The story follows Arlen, a young girl who is tossed out of the United States into the Mexican desert as part of the unwanted “bad batch”: inferior citizens who are no longer wanted. She is soon kidnapped and taken to a camp called The Bridge, where she is chained up and two of her limbs are severed for food, like a bunch of other runaways we see sharing the same fate. Arlen has to summon all the energy and determination she has to survive.
It is an effortlessly cool, dynamic opening sequence that got the audience nervously laughing and gasping for air at the gory, graphic scenes. Despite the action taking place in a gritty, aggression and violence-filled wasteland, the imagery on screen is real eye-candy: lushly colourful, popping, filled with vast desert landscapes, night lights and a variety of motley knick-knacks used as currency in the dystopian future where money is worthless.
Despite Amirpour’s surprisingly vehement denial of being influenced by other directors’ work, it is hard not to notice a bit of Jarmush and Tarantino-esque vibes in The Bad Batch. Arlen is pretty much a recycled version of Uma Thurman’s Beatrix Kiddo or Rose McGowan’s Cherry Darling. But it doesn’t make her any less watchable – Suki Waterhouse delivers an extremely physical, consistent performance which is sure to put her name on the map.

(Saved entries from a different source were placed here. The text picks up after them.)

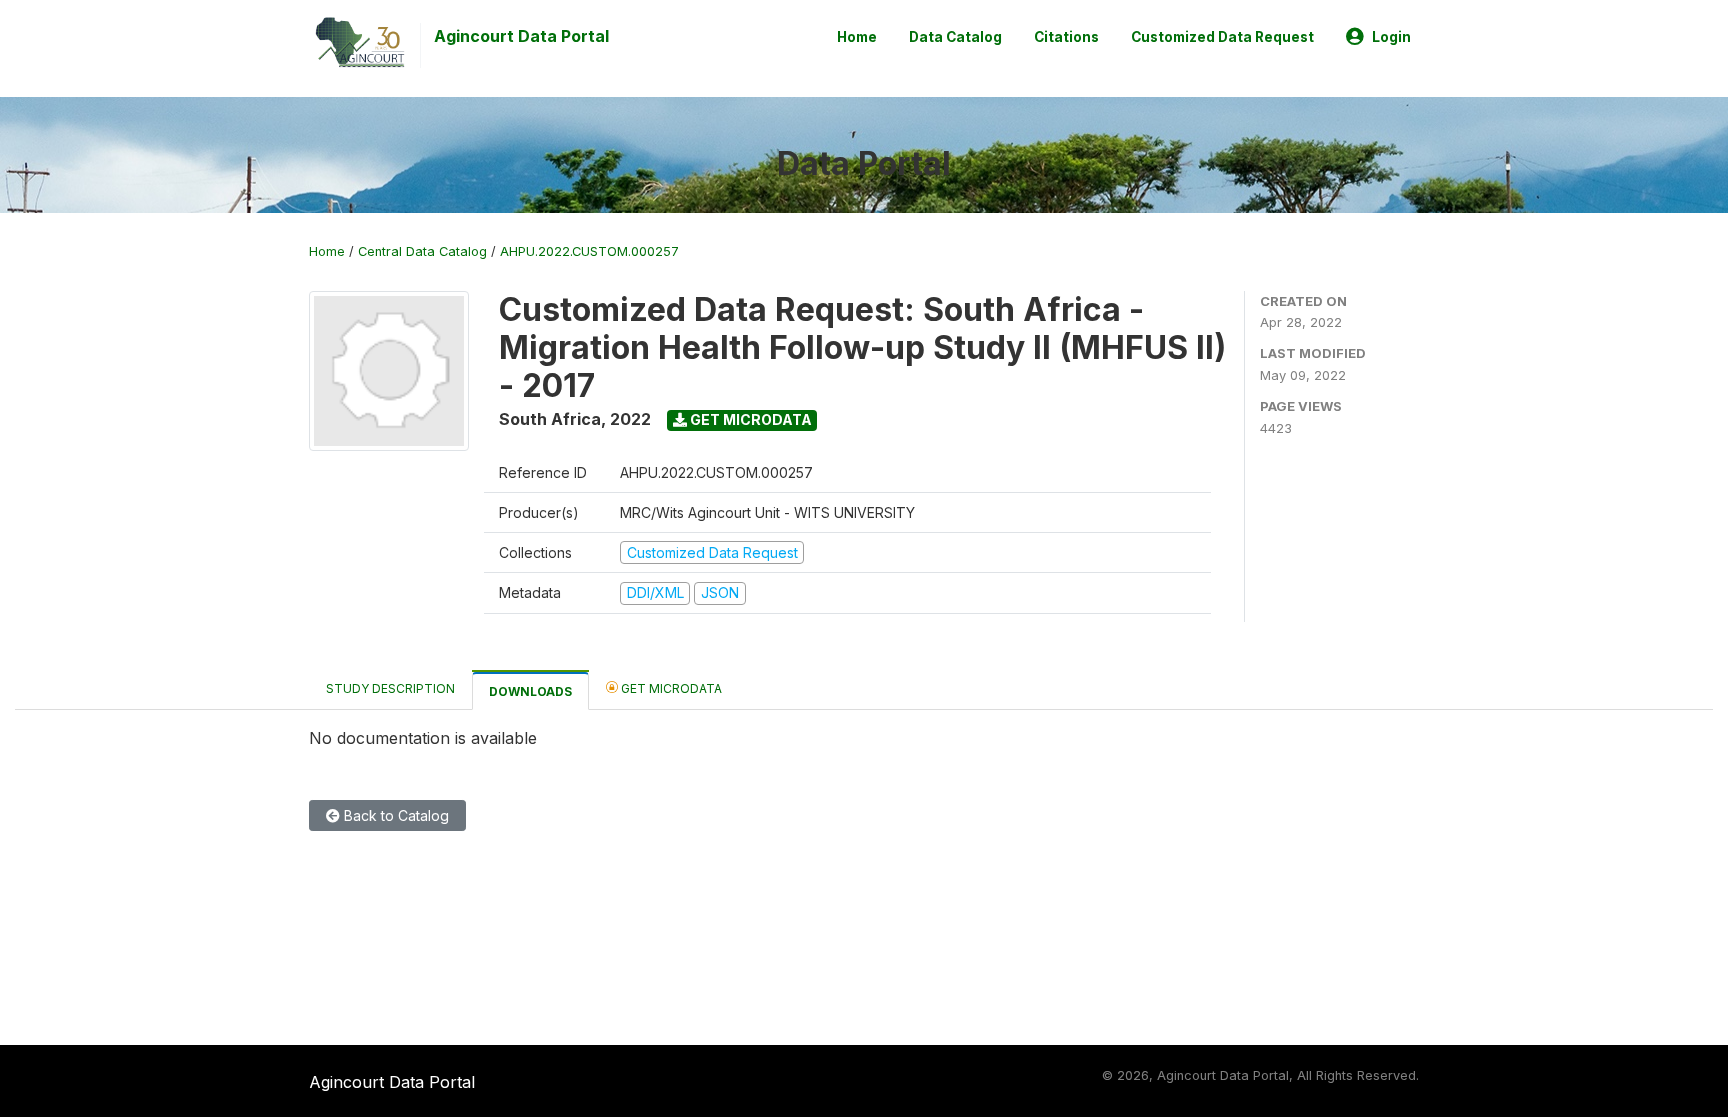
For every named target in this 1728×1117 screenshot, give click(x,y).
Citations (1066, 37)
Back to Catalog (394, 815)
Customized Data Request (1222, 37)
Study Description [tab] (390, 688)
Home (857, 37)
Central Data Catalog (422, 251)
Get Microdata (749, 419)
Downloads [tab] (530, 691)
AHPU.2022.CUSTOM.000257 (589, 251)
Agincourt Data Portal (521, 36)
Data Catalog (955, 37)
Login (1391, 37)
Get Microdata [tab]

But the brilliant acting doesn’t stop here – Amirpour’s second feature (a follow up to the much-acclaimed A Girl Walks Home Alone at Night) is graced by a truly stellar cast: Jason Momoa is a beefy cannibal on a quest to find his missing daughter, Jim Carrey appears in a completely non-speaking, but brilliantly comic (and touching) role as a strange hermit, Keanu Reeves is a charismatic, Manson-like cult leader and Giovanni Ribisi is a local shouting lunatic – roles they all thoroughly enjoyed, I bet.
Underneath all the gorgeous visuals, Arlen’s skimpy clothes, makeshift prosthetic legs and great music there is also a certain amount of social commentary about the Trump-era US politics and the degeneration of the American Dream which, albeit slightly heavy-handed in The Bad Batch, definitely give us a taste of the amazing things to come from the idiosyncratic mind of Ana Lily Amirpour.